WirelessBrasil  -->  Bloco Tecnologia  -->  MVNO - Mobile Virtual Network Operator  -->  Índice de artigos e notícias --> 2011

Obs: Os links originais das fontes, indicados nas transcrições, podem ter sido descontinuados ao longo do tempo


Leia na Fonte: Teletime
[04/02/11]  Amdocs acredita que MVNOs podem impulsionar mobile banking - por Helton Posseti

Os aplicativos de mobile banking existem há muito tempo, mas nunca houve uma aproximação maior entre os bancos e as operadoras móveis. As negociações entre esses dois setores esbarraram até aqui na vontade dos dois lados de serem "donos do cliente", e por isso ter uma participação maior na receita com os serviços bancários no celular.

Na visão da Amdocs, entretanto, esse cenário pode mudar. A partir do momento em que os bancos puderem montar sua operação móvel virtual sem rede (MVNO) esse problema está resolvido. "Se o pessoal acertar o modelo de negócio, isso vai deslanchar", acredtia Renato Osato, vice-presidente da Amdocs Brasil.

Segundo Osato, o segmento financeiro está entre os principais interessados neste negócio no Brasil. "Neste momento, todos os interessados fazem perguntas mais qualificadas. Mas o setor financeiro é o que está mais curioso", diz ele.

Osato explica que a principal vantagem para um banco, assim como para qualquer outro interessado, é estar em contato com seus clientes no momento em que precisar através de SMS, por exemplo. "Uma campanha de SMS em qualquer operadora demora no mínimo seis meses", afirma. No caso específico dos bancos, os celulares comercializados já viriam com aplicativos embarcados, com todos os requisitos técnicos de segurança, o que estimularia os clientes a realizar as transações bancárias pelo celular.

Os outros mercados potencias para as MVNOs, na visão do diretor da Amdocs, são o mercado corporativo e o varejo. Segundo ele, as operadoras tradicionais não conseguem atender todas as necessidades de uma empresa com um time de vendas nas ruas, por exemplo. Essa lacuna de uma solução completa (que incluiria os terminais, os aplicativos e a gestão do serviço) abre espaço para uma MVNO especializada no mercado corporativo. A Abacomm, que hoje administra contratos das empresas com as teles, já demostrou interesse por esse modelo, por exemplo. A Spring Wireless também pode ir por esse caminho, uma vez que hoje, em muitos casos, ela já é a dona das linhas.
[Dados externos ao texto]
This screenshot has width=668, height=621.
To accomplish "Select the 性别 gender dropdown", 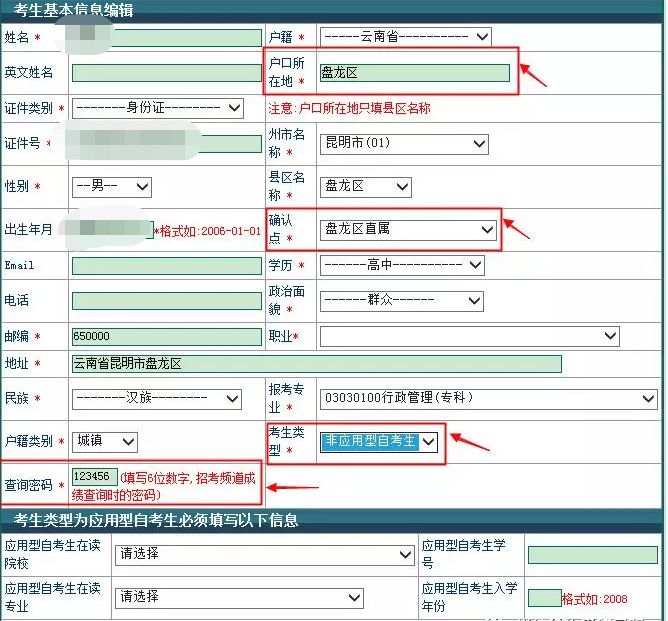I will click(111, 187).
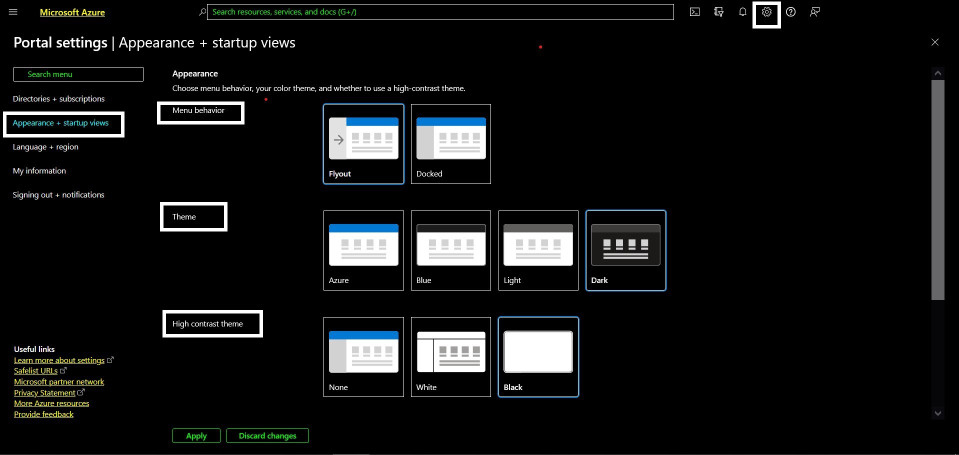Image resolution: width=959 pixels, height=455 pixels.
Task: Select Flyout menu behavior
Action: point(364,144)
No caso do varejo, o executivo mencionou o exemplo do Carrefour na Polônia. Osato explica que o objetivo não é ter lucro com a operação de telecomunicações, mas sim impulsionar as vendas do supermercado. Os clientes do Carrefour na Polônia ganham minutos no celular na medida em que realizam compras na rede, o que faz com que eles voltem às lojas. Além disso, o Carrefour consegue informar seus clientes rapidamente, através de SMS, sobre promoções dos produtos que estão perto do prazo de validade, por exemplo.